Volume 9, Issue 4 (April 2012)
Path Forward for Dosimetry Cross Sections
In the 1980’s the dosimetry community embraced the need for a high fidelity quantification of uncertainty in nuclear data used for dosimetry applications. This led to the adoption of energy-dependent covariance matrices as the accepted manner of quantifying the uncertainty data. The trend for the dosimetry community to require high fidelity treatment of uncertainty estimates has continued to the current time where requirements on nuclear data are codified in standards such as ASTM E 1018. This paper surveys the current state of the dosimetry cross sections and investigates the quality of the current dosimetry cross section evaluations by examining calculated-to-experimental ratios in neutron benchmark fields. In recent years more nuclear-related technical areas are placing an emphasis on uncertainty quantification. With the availability of model-based cross sections and covariance matrices produced by nuclear data codes, some nuclear-related communities are considering the role these covariance matrices should play. While funding within the dosimetry community for cross section evaluations has been very meager, other areas, such as the solar-related astrophysics community and the US Nuclear Criticality Safety Program, have been supporting research in the area of neutron cross sections. The Cross Section Evaluation Working Group (CSEWG) is responsible for the creation and maintenance of the ENDF/B library which has been the mainstay for the reactor dosimetry community.
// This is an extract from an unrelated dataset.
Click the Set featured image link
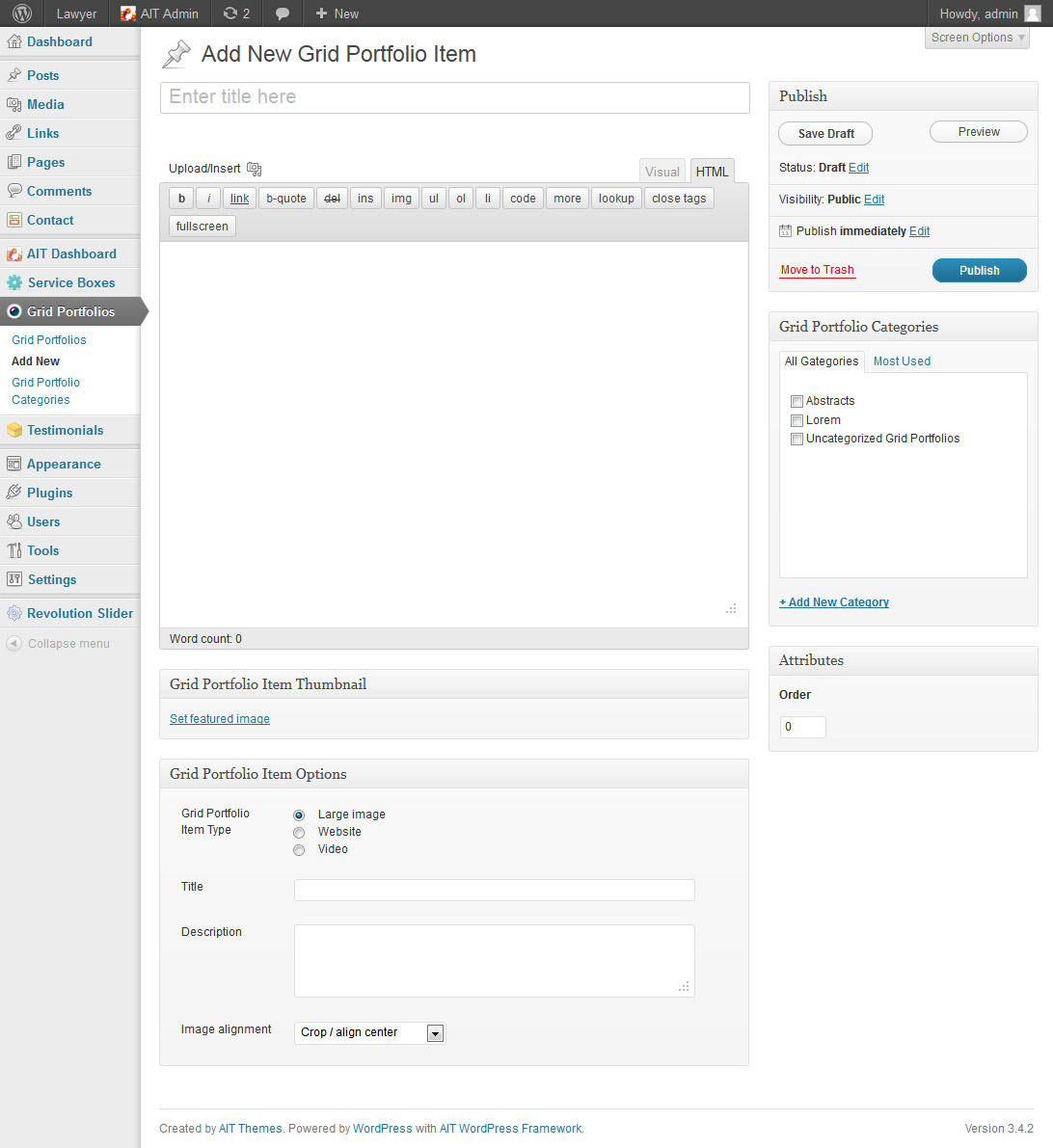Screen dimensions: 1053x1148 click(x=220, y=719)
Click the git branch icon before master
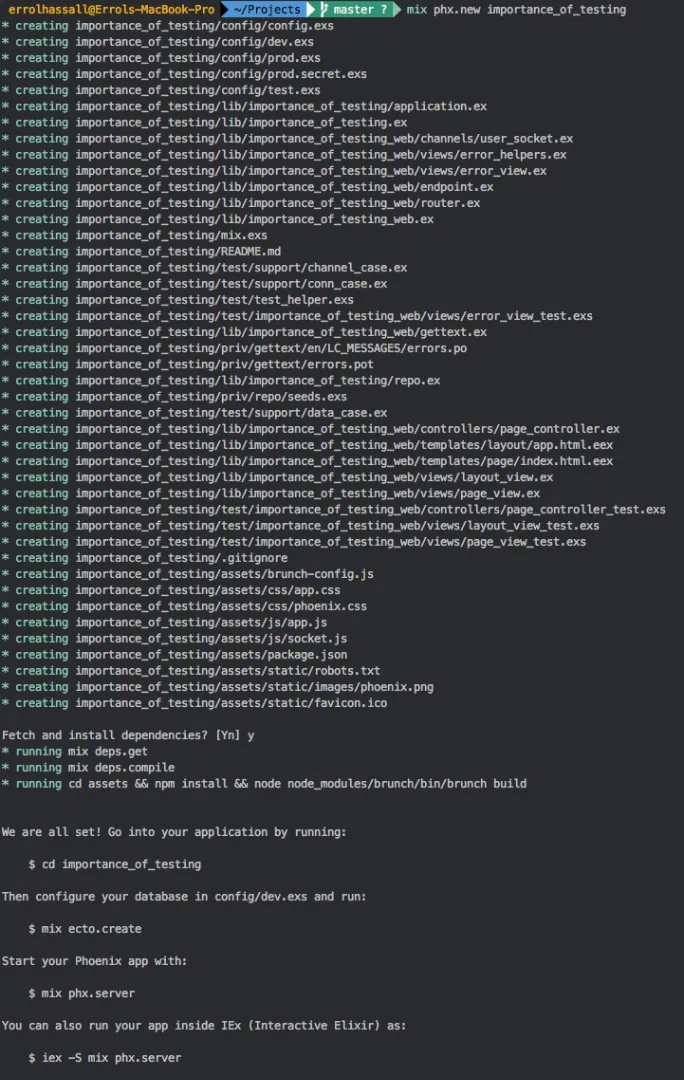684x1080 pixels. tap(323, 10)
Given the new trends in cross section evaluations, this paper explores the path forward for the US nuclear reactor dosimetry community and its use of the ENDF/B cross-sections. The major concern is maintenance of the sufficiency and accuracy of the uncertainty estimate when used for dosimetry applications. The two major areas of deficiency in the proposed ENDF/B approach are: 1) the use of unrelated covariance matrices in ENDF/B evaluations and 2) the lack of “due consideration” of experimental data in the evaluation.